One Prompt, Then Walk Away
The coding agent here is Claude Code, the data product builder plugin installed, the marketplace connected. The whole instruction is a single line:
"Implement a data product that fulfills the data contract with ID shelf-warmers."
From here it runs on its own. Shown as a recorded screen capture, the live build takes about ten minutes, so this is where we hit fast-forward.
~10 minutes later, no questions asked…
"It built the whole thing in one pass, a dbt project, a Snowflake table, and a published data product."
The Result
The agent triggered the implement skill, thought hard, and wrote a full dbt project, input ports, output ports, and the transformation that joins articles against current stock and last sale.
When the dbt project ran, it created the database, schema, and SHELF_WARMERS table in Snowflake. It took about ten minutes and never asked a single follow-up question.
Along the way it determined it needed two upstream data products, requested access automatically (they were not sensitive, so it was auto-approved), and then published the finished Shelf Warmers product back into the marketplace, where the read agents from the first half of the talk can now find it.
Step 4, Publish: Back Where We Started
Publishing closes the loop. The new product lands in the marketplace, where other agents, and humans, can discover it and request access, exactly as the read demo did at the start of the talk.
Build, publish, read. The same marketplace that lets agents read data is the one that lets agents build it.
Bonus: Handling a Change Request
What happens when a consumer asks for more, say, "the brand name is missing, please add it"? You change the contract first: add a brand_name column, anchored to the brand concept that already exists in the semantic layer.
The contract now no longer matches Snowflake, so you go back to the coding agent, "implement the shelf-warmers data product", and it updates the dbt project to source and expose the new field, automatically, in a couple of minutes. (Shown in description only, for time.)

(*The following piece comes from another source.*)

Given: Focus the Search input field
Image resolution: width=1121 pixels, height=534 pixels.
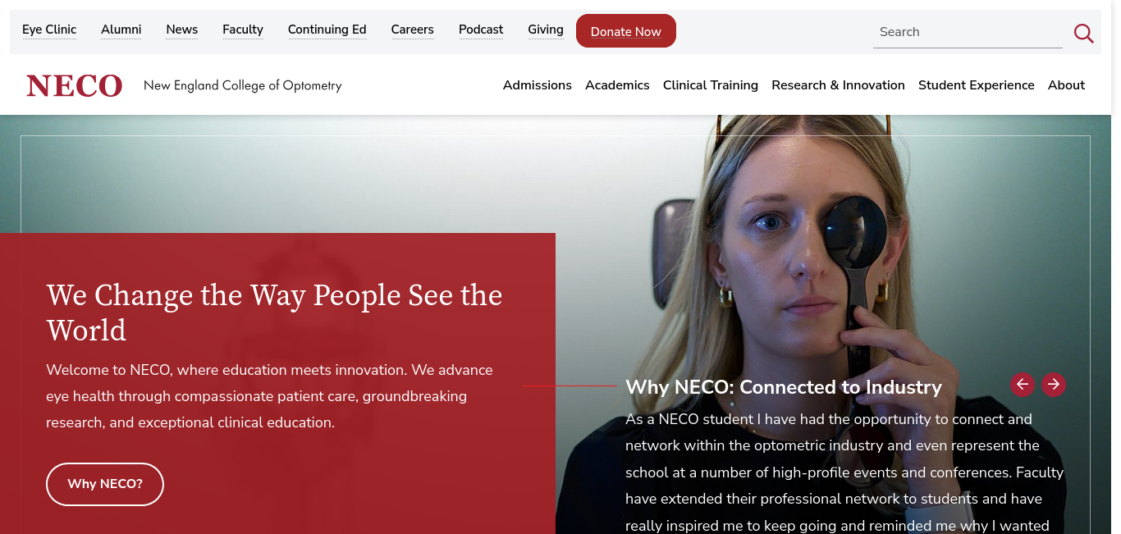Looking at the screenshot, I should [968, 32].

Agents need data marketplaces for two things:
to read data, and to build data products.
Let's connect them up.
Thank You
That is the case: agents need a data marketplace to read data and to build data products. The call to action is simply, let's connect them up.
Try the contract-based data product marketplace yourself at demo.entropy-data.com, reach Simon at simon.harrer@entropy-data.com or on LinkedIn, and give datacontract-cli a star on GitHub if it has been useful.
Q&A
From the audience after the talk.
Q: Can you get any data in any form into the marketplace, Confluence pages, PDFs, databases, or do you need a discovery and transformation phase first?
Today the focus is mostly on relational data; unstructured sources like PDFs are not wired in yet. But the understand and specify steps are exactly where other sources help. Rather than filling everything in by hand, you can connect tools, for example to Confluence, to pull in context so you know what you want to build and can define the interface well. You can absolutely use AI for that part too. It just was not the focus of this talk.